The technical story and the market story are moving at different speeds. Seizing the difference is what actually helps you decide where to build or deploy capital.
The Race So Far – What "Catching Up" Actually Means
| At a glance: Optimistic rollups got there first. Networks like Arbitrum, Base, and OP Mainnet launched with near-perfect EVM compatibility, deep developer tooling, and a straightforward security model that was easy to reason about. That head start compounded quickly – protocols deployed, users followed, and liquidity concentrated. |
Optimistic rollups currently hold approximately 80% of total Layer 2 TVL, driven by years of ecosystem compounding, deep protocol integrations, and superior EVM compatibility that attracted developer gravity first.
ZK rollups, meanwhile, had a harder early story.
- Proving was expensive.
- EVM compatibility required significant engineering workarounds.
- Withdrawal times were fast in theory, but proof generation latency made real-world UX inconsistent.
"Catching up" meant closing those specific gaps – the concrete technical disadvantages that made ZK rollups a hard sell for builders who had a simpler option.
That gap is now closing fast. The L2 landscape splits cleanly into two camps: optimistic rollups dominate TVL and ecosystem maturity, while ZK rollups lead on finality time and proof economics.
For a deeper look at how each architecture works under the hood, see Rollups Explained: Optimistic vs. ZK Rollups in Ethereum Scaling.
How ZK Rollups Have Closed the Gap
| In short: On the three dimensions that once held ZK rollups back – proving cost, EVM compatibility, and withdrawal finality, the gap has either closed entirely or shrunk to the point where it's no longer a deciding factor for most builders. |
Proving Costs: From Barrier to Non-Issue
The cost of generating zero-knowledge proofs was once ZK rollups' most visible weakness. Proof generation required significant compute – expensive hardware, long latency, and high operating costs that made ZK rollups economically uncompetitive for most use cases.
That has changed dramatically.
Specialized hardware, such as ZK-ASICs and optimized GPU clusters, has dropped proving costs by over 90% compared to a few years ago. ZK rollup transaction costs are now consistently under $0.01 per transaction for high-volume chains, making them competitive even for micro-transactions.
Post-EIP-4844, the data availability side of the equation also compressed significantly. After EIP-4844 landed blob data, ZK rollup fees for simple transfers dropped to the single-digit cents range on most major rollups, roughly a 10x reduction from pre-4844 levels, and typically 50–100x cheaper than Ethereum L1.
Cost is no longer a meaningful differentiator between the two architectures.

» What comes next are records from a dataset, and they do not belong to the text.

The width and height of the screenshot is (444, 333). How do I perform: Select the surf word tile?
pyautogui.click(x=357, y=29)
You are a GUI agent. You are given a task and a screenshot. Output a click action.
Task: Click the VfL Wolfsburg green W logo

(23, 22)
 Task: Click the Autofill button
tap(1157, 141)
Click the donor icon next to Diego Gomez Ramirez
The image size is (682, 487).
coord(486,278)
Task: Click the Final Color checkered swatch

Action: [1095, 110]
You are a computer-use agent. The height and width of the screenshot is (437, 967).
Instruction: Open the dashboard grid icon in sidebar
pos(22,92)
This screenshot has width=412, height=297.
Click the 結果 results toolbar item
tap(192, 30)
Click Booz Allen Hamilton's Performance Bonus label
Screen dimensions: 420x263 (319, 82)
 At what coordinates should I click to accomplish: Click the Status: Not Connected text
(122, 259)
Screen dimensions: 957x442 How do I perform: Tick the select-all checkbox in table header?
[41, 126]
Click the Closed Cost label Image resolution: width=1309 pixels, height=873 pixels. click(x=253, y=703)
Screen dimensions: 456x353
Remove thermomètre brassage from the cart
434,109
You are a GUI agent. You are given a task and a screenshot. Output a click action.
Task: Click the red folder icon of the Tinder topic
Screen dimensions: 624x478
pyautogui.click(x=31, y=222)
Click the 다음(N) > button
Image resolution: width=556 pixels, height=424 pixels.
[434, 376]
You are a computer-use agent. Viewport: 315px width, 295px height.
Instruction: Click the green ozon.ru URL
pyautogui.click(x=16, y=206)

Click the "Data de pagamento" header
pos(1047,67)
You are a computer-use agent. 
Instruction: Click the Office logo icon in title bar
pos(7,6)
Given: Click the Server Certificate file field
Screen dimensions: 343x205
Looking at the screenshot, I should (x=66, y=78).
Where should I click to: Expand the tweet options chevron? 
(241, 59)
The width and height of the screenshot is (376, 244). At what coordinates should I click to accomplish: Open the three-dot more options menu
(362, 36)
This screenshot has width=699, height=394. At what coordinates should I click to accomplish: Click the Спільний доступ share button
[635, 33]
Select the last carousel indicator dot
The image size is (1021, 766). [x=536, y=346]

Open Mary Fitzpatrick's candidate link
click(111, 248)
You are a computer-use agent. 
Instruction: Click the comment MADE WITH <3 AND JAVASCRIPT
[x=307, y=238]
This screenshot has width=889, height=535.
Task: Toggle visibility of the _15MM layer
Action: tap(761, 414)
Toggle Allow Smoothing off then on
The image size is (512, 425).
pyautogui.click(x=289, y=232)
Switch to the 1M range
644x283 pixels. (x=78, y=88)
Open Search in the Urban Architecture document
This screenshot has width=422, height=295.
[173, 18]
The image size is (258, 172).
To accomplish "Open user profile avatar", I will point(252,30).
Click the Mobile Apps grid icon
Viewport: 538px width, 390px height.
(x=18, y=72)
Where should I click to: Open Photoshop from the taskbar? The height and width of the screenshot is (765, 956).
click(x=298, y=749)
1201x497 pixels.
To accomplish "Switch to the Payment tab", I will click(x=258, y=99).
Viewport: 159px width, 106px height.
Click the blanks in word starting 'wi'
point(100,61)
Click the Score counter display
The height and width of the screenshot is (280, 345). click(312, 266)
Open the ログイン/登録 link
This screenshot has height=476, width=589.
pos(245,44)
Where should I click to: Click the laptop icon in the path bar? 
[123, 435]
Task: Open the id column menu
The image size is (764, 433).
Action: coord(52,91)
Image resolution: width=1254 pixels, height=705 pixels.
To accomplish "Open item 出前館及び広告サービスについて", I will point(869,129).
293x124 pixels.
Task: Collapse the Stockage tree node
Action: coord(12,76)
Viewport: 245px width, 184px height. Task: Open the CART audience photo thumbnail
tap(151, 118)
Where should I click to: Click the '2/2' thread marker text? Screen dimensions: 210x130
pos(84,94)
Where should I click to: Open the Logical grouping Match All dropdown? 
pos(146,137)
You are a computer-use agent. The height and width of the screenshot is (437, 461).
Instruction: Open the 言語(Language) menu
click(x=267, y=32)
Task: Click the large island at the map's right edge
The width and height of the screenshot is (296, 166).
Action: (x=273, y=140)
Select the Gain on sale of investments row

EVM Compatibility: No Longer a Dealbreaker
Early ZK rollups required developers to either rewrite contracts in custom languages (Cairo for Starknet) or accept limited compatibility with the Ethereum toolchain. This was a real friction point. Optimistic rollups, which simply re-executed EVM transactions off-chain, had an obvious advantage.
Today, EVM equivalence is no longer a selling point. Type-1 zkEVMs like Taiko achieve complete bytecode-level equivalence with Ethereum L1, meaning Solidity contracts deploy without modification.
The cost gap has narrowed further: EIP-4844 and modular DA layers reduced calldata costs for optimistic rollups, while ZK proving costs fell due to hardware and algorithmic improvements. In the current landscape, fee differences are often driven more by sequencer design and market demand than by the fundamental rollup type.
Developers choosing between architectures today are largely making a tradeoff between ecosystem maturity and architectural properties, not between "works" and "doesn't work."
Finality Now Actually Usable
This is where ZK rollups have a native, structural advantage, and it's finally being expressed in practice.
Optimistic rollups require a seven-day fraud-proof challenge window for native withdrawals to Ethereum mainnet. The window exists because the network needs time for challengers to detect and dispute invalid state transitions. Without it, the security model breaks.
A trader who needs to return capital from an optimistic rollup to Ethereum L1 faces two options:
- wait seven days via native withdrawal,
- or pay a bridge fee of 0.05–0.20% for a sub-5-minute exit via protocols like Across or Stargate.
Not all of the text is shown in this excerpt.